The latest figures that show public attitudes towards mental illness have been released today by the Department of Health. The surveys serve as a benchmark, enabling measurement of whether attitudes are improving or worsening over time.
The survey showed that the vast majority of the public are sympathetic to people with mental illness, although just 16% of respondents correctly stated that the proportion of people who would have a mental health problem at some point in their lives is 1 in 4.
Results that were encouraging include: • 78% agreed that ‘Mental illness is an illness like any other’. • The percentage agreeing with the statement ‘I would not want to live next door to someone who has been mentally ill’ decreased from 11% to 9%. • 84% agreed that no-one has the right to exclude people with mental illness from their neighbourhood – an increase from 79%. • Acceptance of people with mental illness taking public office and being given responsibility has grown since 1994 – the proportion agreeing that ‘Anyone with a history of mental health problems should be excluded from taking public office’ decreased from 29% in 1994 to 20% in 2010, while agreement that ‘People with mental illness should not be given any responsibility’ fell from 17% to 12% over the same period.
However, despite a third of respondents saying they currently or ever had a close friend with a mental health problem, some attitudes highlighted in the survey show that stigma, or the fear of stigma, is still having an influence: • Only 39% would feel comfortable talking to an employer about their mental health • 20% thought that as soon as a person shows signs of mental disturbance, they should be hospitalized • 25% did not agree that people with mental health problems should have the same rights to a job as anyone else. • 19% of those surveyed agreed that there is something about people with mental illness that makes it easy to tell them from normal people
The Trust’s chief executive Steven Michael said, “Often, people with mental health problems will tell us that the stigma that surrounds them can be as bad as, or worse, than the problems themselves. 1 in 4 people experience mental health problems in the course of a year and it can affect any one of us. Mental health is just like physical health – but, worryingly, 15% of those surveyed thought that one of the main causes of mental illness is a lack of self-discipline and will-power. This simply isn’t the case.
"No-one should be made to feel ashamed to seek help if they need it – and the attitude of friends, family, neighbours or colleagues can really make a difference. We are pleased to see that attitudes are changing but there is still a long way to go. What is very encouraging is that local people are obviously interested in increasing understanding as over 14,000 have joined us as members of our foundation trust. But stigma continues to be very damaging, it makes it harder for people to admit they have a problem and get the support they need. It can also mean people with mental health problems are treated with unwarranted fear and distrust.”
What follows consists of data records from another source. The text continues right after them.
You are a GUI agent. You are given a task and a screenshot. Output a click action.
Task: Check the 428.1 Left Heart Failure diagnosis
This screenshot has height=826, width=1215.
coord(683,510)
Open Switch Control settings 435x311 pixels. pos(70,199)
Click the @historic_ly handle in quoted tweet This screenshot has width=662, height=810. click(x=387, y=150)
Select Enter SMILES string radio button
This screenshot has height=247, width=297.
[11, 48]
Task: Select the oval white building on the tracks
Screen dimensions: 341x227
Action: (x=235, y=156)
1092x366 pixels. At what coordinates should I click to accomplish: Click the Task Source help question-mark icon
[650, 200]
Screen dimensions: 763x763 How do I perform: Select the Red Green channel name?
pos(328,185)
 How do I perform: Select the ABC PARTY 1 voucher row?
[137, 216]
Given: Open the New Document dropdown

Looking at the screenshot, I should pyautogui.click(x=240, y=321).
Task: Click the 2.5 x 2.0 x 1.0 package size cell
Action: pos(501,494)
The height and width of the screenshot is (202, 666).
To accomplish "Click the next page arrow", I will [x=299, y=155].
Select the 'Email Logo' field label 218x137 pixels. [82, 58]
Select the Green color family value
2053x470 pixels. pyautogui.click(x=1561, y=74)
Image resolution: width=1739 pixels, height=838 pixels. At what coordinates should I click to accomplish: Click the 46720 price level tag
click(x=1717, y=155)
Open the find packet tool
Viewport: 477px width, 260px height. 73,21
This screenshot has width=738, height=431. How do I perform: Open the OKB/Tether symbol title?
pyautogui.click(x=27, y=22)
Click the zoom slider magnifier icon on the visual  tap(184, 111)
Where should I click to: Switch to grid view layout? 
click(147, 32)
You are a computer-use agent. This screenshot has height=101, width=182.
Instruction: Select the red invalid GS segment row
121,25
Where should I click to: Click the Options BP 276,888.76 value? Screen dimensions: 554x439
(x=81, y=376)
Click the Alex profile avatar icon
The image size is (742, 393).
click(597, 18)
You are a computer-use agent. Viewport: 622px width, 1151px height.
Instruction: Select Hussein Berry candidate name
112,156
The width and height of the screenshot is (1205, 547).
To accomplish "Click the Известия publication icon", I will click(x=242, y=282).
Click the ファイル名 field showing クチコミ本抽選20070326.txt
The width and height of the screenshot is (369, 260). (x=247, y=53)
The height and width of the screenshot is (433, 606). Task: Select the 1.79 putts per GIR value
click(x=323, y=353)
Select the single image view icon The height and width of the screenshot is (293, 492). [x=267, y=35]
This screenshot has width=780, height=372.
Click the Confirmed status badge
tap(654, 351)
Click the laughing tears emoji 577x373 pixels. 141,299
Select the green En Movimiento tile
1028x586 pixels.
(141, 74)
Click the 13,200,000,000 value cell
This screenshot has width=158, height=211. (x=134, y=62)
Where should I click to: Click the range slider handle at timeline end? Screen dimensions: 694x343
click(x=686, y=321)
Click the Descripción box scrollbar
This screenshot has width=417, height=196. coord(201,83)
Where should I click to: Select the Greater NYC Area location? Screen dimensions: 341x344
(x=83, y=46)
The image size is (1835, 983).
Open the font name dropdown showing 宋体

78% of those surveyed agreed that ‘People with mental illness have for too long been the subject of ridicule’ – which supports South West Yorkshire Partnership NHS Foundation Trust’s anti-stigma poster campaign, launched for 2010. The poster designs range from a scrabble board showing words like ‘bonkers’, ‘loony’ ‘schizo’ ‘nutter’ and ‘psycho’ to a poster that lists famous names who have been affected by mental health issues and still achieved success – including the likes of Winston Churchill, Charles Dickens and Ludwig van Beethoven.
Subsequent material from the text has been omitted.